When I think of bolt, I think of Usain Bolt, the greatest sprinter of all time, and Disney’s Bolt, which tells the story of a dog who plays a heroic dog in a hit TV show and believes he actually has superpowers.
According to Merriam-Webster’s dictionary, bolt has several meanings including a lightning stroke; a shaft or missile designed to be shot from a crossbow or catapult; a wood or metal bar or rod used to fasten a door; the part of a lock that is shot or withdrawn by the key, and to move or proceed rapidly. For me, bolt means fast and it just happens to be that there’s a startup by the name of Bolt that raised $215 million to make fast, one-click checkout a standard for online retailers.
Staying true to the name, bolttech – the international insurtech launched in 2020 – has been growing fast and a year later it was on the receiving end of a $180 million series A round led by Activant Capital Group. The round, which also included investors Tony Fadell, Alpha Leonis Partners, Dowling Capital Partners, B. Riley Venture Capital and Tarsadia Investments, gave bolttech a unicorn status. However, not everything that’s fast began in a fast manner – a core component of the bolttech Group is bolt, the U.S. business powering a P&C insurance exchange. And if you’re familiar with bolt, you know that its story is anything but fast – the company dates back to 2000 when it originally launched as SeaPass, offering a platform that connects insurance carriers and agents.
An important recipe for success is being in the right place at the right time. The founders of bolt, Eric Gewirtzman and Ari Katz, were in the right place at the wrong time. “As much has changed, the same amount hasn’t changed about insurance,” Rob Schimek, Group CEO of bolttech told me on a call. “As a result of that, I think it’s an industry that’s very ripe for change.
Some industries experience change faster than others. Sears filed for bankruptcy 23 years after Amazon launched. Blockbuster ended up in the same place much faster:
There are different factors contributing to the speed of change such as regulation, established brands, technology, and consumer adoption. In its early days, Amazon introduced convenience minus the familiar shopping experience. Netflix, on the other hand, delivered convenience with a great price tag while eliminating many pain points such as late fees, rewinding fees, and rushing to the store to pick up a new movie just to figure out every copy was rented out. One was adopted by consumers faster than the other.

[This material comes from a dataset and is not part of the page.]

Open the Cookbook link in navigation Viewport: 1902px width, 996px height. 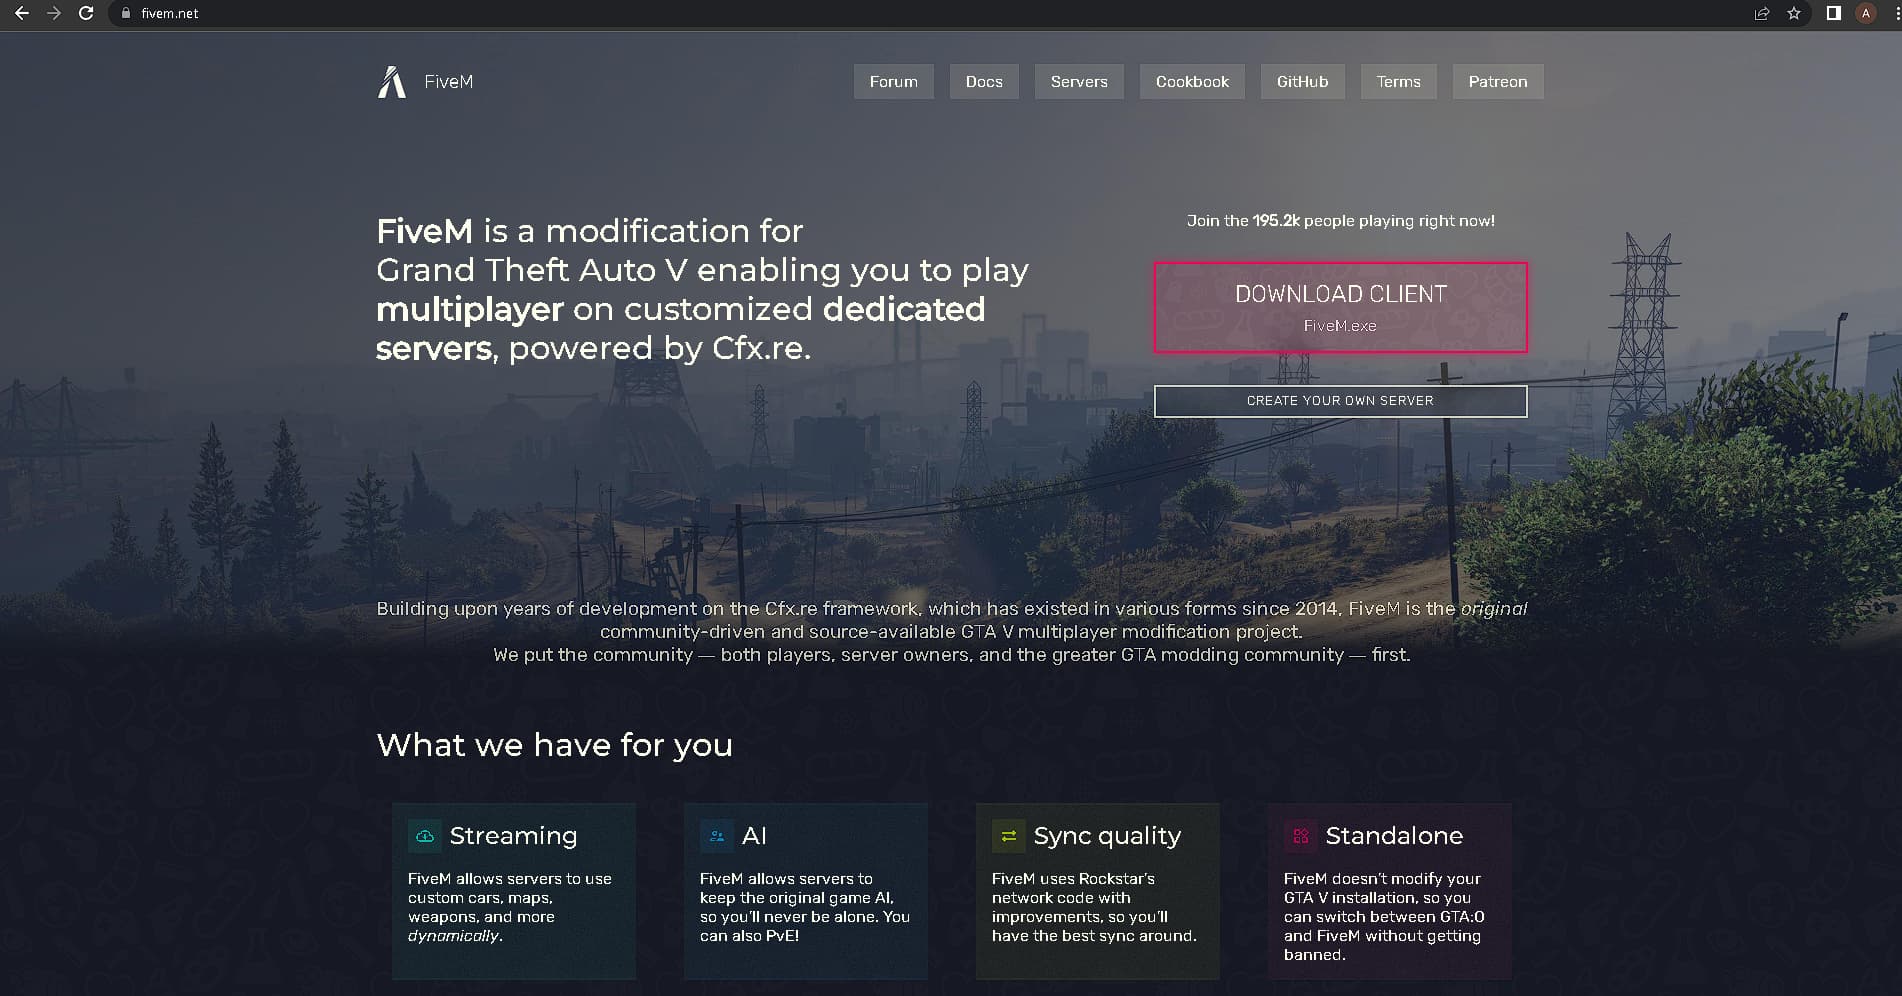click(1191, 82)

In insurance, change is slow but it is coming and bolttech is in a winning position according to Schimek, partly because of being in the right place. “The bolt founders had the right idea from the get-go,” he says about bolt’s choice model. “Choice is going to have to win and it has to win because the winner with choice is the customer.” But bolttech isn’t the only one in a winning position thanks to choice – so are its partners. One such partner (and dominant insurance player) realized that the real win is in customer loyalty, which starts by giving customers options. “What they have observed and what they have latched onto early on is the choice model,” Schimek shares about this partner.

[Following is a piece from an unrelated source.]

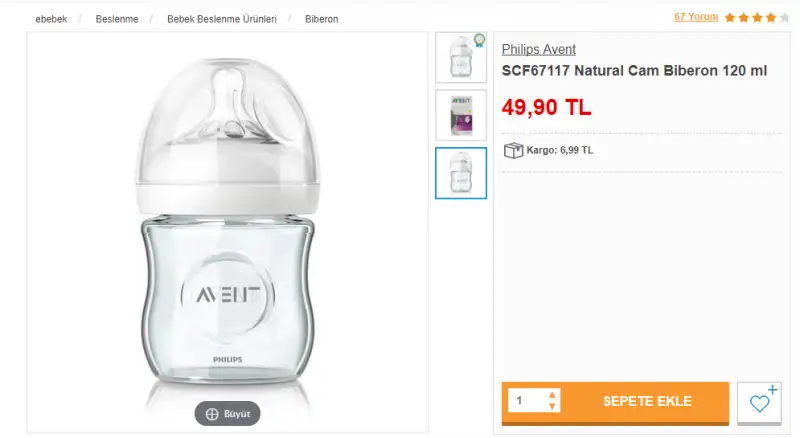
Task: Click the award badge on first thumbnail
Action: [x=479, y=40]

In 2018, bolt had about $1.5 billion of premiums flowing through its platform. Since then, it has grown to over $5 billion in premiums. “What they needed was the right strategy, the right financial support and a platform that would give them the ability to show their capability not just in the U.S. but globally,” Schimek says about scaling to the world’s largest insurance exchange. This is just one aspect that makes the bolttech Group unique according to Schimek. The second is its geographic reach – the group operates in 26 countries across three continents. “We do it without all of the revenue being in one of those 26 markets. We’re truly a global operation that has geographic opportunity and reprographic reach that others can only dream of,” Schimek declares. The third is being born into a promising ecosystem thanks to bolttech’s founding shareholder Pacific Century Group, the private investment group based in Asia. PCG includes FWD, one of the fastest-growing insurers in Asia, and Hong Kong Telecom, one of largest players in the region. “The opportunity that existed in the U.S. can be made exponentially more exciting when you’re born into an ecosystem that includes such fantastic relationships like the FWD relationship that we have in Asia,” says Schimek.

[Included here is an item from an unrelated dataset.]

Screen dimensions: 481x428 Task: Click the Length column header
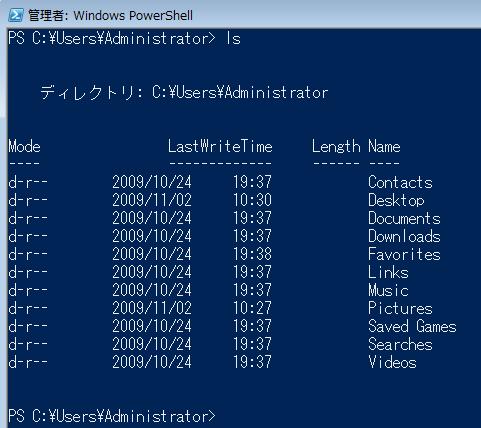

Schimek, who’s originally from Pennsylvania, now resides in Singapore in an effort to understand the Asian markets better. “If you want to understand the Asian markets you should live there,” he says. While bolt still has room to grow in the U.S., he sees the model applied in other markets. Today, popular distribution methods in Asia include bancassurance deals and agents tied to one carrier. “What happens when that carrier does not have an appetite for what the customer needs?” he asks while answering his own question. “What ends up happening is you leave your customer unsatisfied.”
Schimek also has thoughts on the agent channel. “We believe in the agent model but we believe it should work differently,” he says. “Agents should join bolttech’s platform and when they do they’ll have access to the best solutions for their customers.” In his message to agents, Schimek also highlights those going after agents. “Everybody likes to capture the attention of a group of agents so they’re first in line but the agents come back to this point of wanting to provide the best solution at the best price with the best choice for their customer.”
We can’t talk about choice without bringing the ultimate choice – a real-time comparison platform that allows shoppers to compare and buy insurance. Schimek claims that bolttech’s platform is capable but the willingness of carriers to provide bindable quotes is limiting this option. He believes this will be the direction the industry will eventually take, but he’s also realistic. “We would love to provide an end-to-end online solution, but if the market is not ready for it, if carriers aren’t ready for it, and if consumers aren’t ready for it, we’re prepared to live in that interim state.” However, once stakeholders are ready to take the leap, bolttech volunteers to lead the way Schimek states.
With the new round of financing, bolttech will consider acquisitions that can complement its capabilities while investing in global expansion. In the meantime, the group will look to build the rails insurance runs on – whether it will be powered by diesel or electric – bolttech wants to enable traditional insurance companies and others looking to hop on the choice train.